━━━ Dataset content ━━━

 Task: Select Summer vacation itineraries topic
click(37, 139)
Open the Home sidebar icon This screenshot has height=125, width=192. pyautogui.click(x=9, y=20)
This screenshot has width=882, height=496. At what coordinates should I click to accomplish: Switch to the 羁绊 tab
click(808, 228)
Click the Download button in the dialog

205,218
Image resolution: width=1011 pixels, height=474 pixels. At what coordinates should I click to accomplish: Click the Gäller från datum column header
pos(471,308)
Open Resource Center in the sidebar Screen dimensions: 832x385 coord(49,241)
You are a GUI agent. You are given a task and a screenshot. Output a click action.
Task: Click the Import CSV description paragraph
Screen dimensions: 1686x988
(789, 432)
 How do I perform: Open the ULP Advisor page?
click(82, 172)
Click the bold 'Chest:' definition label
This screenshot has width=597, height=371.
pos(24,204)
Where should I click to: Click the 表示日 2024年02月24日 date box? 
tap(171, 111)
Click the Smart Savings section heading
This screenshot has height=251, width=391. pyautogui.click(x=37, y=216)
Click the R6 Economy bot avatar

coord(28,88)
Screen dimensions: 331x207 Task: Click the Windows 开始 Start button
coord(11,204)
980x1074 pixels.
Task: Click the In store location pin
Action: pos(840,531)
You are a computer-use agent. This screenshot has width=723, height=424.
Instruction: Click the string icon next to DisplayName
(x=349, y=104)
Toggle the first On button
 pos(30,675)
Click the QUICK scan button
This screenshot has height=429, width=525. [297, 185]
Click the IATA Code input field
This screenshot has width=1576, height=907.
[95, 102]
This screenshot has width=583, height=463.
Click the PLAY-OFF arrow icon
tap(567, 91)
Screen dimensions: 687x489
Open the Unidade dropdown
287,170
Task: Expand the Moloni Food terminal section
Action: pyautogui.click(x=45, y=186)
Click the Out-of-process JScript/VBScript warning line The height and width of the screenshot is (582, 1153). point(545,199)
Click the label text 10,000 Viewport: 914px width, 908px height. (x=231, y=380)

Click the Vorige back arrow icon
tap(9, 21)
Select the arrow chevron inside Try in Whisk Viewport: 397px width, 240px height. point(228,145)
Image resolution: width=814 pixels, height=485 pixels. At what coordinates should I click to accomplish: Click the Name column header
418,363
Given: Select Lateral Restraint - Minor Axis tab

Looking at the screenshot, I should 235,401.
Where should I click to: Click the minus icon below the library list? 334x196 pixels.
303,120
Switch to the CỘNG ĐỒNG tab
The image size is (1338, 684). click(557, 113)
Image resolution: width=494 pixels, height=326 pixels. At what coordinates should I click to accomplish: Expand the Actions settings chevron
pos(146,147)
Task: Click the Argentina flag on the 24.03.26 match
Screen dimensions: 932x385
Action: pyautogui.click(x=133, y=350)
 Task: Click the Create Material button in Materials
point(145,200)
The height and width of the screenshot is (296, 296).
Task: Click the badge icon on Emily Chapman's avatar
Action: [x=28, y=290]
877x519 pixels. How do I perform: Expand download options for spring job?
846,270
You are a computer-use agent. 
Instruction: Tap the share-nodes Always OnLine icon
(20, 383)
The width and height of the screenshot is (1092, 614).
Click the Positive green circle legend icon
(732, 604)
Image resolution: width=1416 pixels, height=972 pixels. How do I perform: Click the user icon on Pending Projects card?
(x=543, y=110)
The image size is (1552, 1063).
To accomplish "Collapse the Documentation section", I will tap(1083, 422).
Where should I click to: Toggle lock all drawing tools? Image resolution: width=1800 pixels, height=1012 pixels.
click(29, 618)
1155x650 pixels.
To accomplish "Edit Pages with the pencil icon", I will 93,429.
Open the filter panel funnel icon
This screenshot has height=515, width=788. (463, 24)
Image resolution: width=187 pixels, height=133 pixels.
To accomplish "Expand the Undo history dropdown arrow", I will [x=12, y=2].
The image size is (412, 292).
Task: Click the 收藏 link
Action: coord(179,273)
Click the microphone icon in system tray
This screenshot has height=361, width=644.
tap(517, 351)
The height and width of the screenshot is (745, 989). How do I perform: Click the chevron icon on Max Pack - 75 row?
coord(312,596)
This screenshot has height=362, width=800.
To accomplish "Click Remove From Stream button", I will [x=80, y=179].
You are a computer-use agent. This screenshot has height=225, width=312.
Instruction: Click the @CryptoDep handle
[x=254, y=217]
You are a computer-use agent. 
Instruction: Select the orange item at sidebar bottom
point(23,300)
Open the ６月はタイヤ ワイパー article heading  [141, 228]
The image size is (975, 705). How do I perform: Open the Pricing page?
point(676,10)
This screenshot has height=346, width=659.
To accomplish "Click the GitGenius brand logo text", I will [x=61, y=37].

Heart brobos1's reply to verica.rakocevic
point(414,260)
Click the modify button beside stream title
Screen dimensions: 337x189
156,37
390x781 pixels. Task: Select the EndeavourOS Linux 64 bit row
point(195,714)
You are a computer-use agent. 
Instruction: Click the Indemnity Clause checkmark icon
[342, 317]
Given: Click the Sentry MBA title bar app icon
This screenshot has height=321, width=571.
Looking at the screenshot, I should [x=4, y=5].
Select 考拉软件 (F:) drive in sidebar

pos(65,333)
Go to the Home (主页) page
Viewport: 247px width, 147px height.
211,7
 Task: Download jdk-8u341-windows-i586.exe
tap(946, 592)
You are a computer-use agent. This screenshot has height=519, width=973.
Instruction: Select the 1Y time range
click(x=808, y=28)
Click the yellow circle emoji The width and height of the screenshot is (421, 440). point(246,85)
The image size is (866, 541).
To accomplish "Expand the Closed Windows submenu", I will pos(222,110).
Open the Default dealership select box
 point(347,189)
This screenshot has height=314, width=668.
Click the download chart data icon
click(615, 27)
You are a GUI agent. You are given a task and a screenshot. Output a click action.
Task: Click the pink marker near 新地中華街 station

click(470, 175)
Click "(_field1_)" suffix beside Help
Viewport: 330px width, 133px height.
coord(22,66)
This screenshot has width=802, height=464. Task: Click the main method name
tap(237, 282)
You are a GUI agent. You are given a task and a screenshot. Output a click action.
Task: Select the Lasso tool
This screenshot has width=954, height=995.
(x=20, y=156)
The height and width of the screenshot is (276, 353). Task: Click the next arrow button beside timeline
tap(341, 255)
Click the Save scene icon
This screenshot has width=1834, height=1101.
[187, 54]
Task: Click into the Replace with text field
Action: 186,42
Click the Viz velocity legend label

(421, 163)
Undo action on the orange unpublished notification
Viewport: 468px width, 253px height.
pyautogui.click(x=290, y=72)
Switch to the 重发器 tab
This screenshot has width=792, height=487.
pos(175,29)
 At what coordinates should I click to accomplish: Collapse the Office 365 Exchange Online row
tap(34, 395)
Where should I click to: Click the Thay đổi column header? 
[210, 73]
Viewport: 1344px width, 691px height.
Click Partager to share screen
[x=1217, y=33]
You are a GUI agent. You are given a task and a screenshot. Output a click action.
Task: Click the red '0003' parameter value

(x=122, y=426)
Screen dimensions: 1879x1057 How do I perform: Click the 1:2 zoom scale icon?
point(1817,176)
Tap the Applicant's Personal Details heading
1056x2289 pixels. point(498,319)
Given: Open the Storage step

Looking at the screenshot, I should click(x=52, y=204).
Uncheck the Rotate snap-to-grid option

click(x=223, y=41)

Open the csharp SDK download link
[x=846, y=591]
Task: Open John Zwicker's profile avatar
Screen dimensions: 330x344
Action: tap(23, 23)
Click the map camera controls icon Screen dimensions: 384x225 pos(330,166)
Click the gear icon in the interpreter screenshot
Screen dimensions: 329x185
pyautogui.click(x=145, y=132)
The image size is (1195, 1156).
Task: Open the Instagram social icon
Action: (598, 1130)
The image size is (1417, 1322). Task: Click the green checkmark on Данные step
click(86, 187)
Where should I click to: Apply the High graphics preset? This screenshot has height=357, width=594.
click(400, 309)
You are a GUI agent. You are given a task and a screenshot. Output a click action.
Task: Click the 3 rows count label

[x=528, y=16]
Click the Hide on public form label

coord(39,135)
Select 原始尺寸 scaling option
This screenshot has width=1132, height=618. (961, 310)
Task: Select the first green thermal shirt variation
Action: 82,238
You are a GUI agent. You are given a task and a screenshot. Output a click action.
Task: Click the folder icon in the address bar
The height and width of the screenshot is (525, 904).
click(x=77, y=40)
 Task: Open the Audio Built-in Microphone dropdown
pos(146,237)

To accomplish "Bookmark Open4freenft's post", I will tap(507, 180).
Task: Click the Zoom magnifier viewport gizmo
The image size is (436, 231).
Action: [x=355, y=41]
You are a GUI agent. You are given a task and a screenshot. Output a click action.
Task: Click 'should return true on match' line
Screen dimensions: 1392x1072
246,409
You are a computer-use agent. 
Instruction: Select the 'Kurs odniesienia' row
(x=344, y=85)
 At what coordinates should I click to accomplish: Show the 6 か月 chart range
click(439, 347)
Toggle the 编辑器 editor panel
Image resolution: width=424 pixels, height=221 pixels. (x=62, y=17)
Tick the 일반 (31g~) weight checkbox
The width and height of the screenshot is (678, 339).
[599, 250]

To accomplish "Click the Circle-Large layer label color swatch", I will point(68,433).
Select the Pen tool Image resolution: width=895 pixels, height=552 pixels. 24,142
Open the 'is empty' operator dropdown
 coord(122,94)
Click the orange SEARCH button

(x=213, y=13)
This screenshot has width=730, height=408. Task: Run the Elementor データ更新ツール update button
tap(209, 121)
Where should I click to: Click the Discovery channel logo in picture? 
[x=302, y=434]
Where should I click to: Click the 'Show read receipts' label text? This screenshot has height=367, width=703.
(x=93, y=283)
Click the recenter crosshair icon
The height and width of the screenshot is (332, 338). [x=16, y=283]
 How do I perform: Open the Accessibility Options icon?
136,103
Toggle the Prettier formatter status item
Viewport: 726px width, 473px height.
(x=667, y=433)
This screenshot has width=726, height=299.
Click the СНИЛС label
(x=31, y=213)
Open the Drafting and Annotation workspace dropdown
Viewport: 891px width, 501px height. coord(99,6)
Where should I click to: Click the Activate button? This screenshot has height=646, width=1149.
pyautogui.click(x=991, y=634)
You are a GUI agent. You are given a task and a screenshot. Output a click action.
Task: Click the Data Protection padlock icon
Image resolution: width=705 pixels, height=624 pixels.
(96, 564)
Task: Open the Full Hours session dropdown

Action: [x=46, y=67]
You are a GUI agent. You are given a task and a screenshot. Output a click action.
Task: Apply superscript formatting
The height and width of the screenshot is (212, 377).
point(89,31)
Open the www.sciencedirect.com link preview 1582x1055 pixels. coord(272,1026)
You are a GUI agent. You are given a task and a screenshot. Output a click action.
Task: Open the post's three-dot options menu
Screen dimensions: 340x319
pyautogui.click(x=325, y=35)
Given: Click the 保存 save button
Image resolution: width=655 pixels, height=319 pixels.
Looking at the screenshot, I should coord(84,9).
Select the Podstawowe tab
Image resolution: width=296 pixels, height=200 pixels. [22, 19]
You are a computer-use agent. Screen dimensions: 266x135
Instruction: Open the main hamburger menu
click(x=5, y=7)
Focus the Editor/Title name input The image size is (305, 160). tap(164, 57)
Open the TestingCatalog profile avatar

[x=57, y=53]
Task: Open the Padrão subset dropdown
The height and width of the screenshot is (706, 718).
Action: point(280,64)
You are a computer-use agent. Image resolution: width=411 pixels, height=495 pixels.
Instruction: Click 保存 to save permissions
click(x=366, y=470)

━━━

### Task statement
Reproduce the stretch of the material from the line containing "This screenshot has width=882, height=496." through the line containing "tap(567, 91)", both lines included, with no changes.

### Exercise answer
This screenshot has width=882, height=496. At what coordinates should I click to accomplish: Switch to the 羁绊 tab
click(808, 228)
Click the Download button in the dialog

205,218
Image resolution: width=1011 pixels, height=474 pixels. At what coordinates should I click to accomplish: Click the Gäller från datum column header
pos(471,308)
Open Resource Center in the sidebar Screen dimensions: 832x385 coord(49,241)
You are a GUI agent. You are given a task and a screenshot. Output a click action.
Task: Click the Import CSV description paragraph
Screen dimensions: 1686x988
(789, 432)
 How do I perform: Open the ULP Advisor page?
click(82, 172)
Click the bold 'Chest:' definition label
This screenshot has width=597, height=371.
pos(24,204)
Where should I click to: Click the 表示日 2024年02月24日 date box? 
tap(171, 111)
Click the Smart Savings section heading
This screenshot has height=251, width=391. pyautogui.click(x=37, y=216)
Click the R6 Economy bot avatar

coord(28,88)
Screen dimensions: 331x207 Task: Click the Windows 开始 Start button
coord(11,204)
980x1074 pixels.
Task: Click the In store location pin
Action: pos(840,531)
You are a computer-use agent. This screenshot has width=723, height=424.
Instruction: Click the string icon next to DisplayName
(x=349, y=104)
Toggle the first On button
 pos(30,675)
Click the QUICK scan button
This screenshot has height=429, width=525. [297, 185]
Click the IATA Code input field
This screenshot has width=1576, height=907.
[95, 102]
This screenshot has width=583, height=463.
Click the PLAY-OFF arrow icon
tap(567, 91)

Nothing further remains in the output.